** Begin Entries provided **

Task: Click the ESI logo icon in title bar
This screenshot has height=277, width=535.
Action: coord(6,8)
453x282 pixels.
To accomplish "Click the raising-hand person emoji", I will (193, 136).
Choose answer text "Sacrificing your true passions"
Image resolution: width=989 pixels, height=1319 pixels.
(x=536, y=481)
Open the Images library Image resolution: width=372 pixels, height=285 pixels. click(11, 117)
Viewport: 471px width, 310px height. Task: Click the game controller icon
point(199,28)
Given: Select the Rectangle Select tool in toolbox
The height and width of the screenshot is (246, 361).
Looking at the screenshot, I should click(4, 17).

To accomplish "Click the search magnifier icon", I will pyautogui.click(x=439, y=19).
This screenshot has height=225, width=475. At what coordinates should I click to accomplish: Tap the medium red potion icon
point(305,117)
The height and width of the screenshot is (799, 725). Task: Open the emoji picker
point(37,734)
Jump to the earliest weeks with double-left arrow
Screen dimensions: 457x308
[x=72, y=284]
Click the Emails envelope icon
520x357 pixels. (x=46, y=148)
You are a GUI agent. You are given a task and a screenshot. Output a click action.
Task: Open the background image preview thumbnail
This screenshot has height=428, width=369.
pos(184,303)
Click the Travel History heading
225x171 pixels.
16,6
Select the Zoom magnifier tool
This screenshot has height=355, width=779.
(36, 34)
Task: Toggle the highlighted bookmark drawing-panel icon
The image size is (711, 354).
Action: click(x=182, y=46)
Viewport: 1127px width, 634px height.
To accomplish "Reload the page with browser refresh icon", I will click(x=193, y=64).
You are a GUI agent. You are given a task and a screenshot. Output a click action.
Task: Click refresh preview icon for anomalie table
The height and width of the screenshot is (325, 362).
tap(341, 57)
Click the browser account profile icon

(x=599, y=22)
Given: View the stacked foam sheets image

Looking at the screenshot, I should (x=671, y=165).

** End Entries provided **

Required task
Which lines in the items above contain the word "Viewport"? Copy each of those lines in full.

Full output
Viewport: 471px width, 310px height. Task: Click the game controller icon
Viewport: 1127px width, 634px height.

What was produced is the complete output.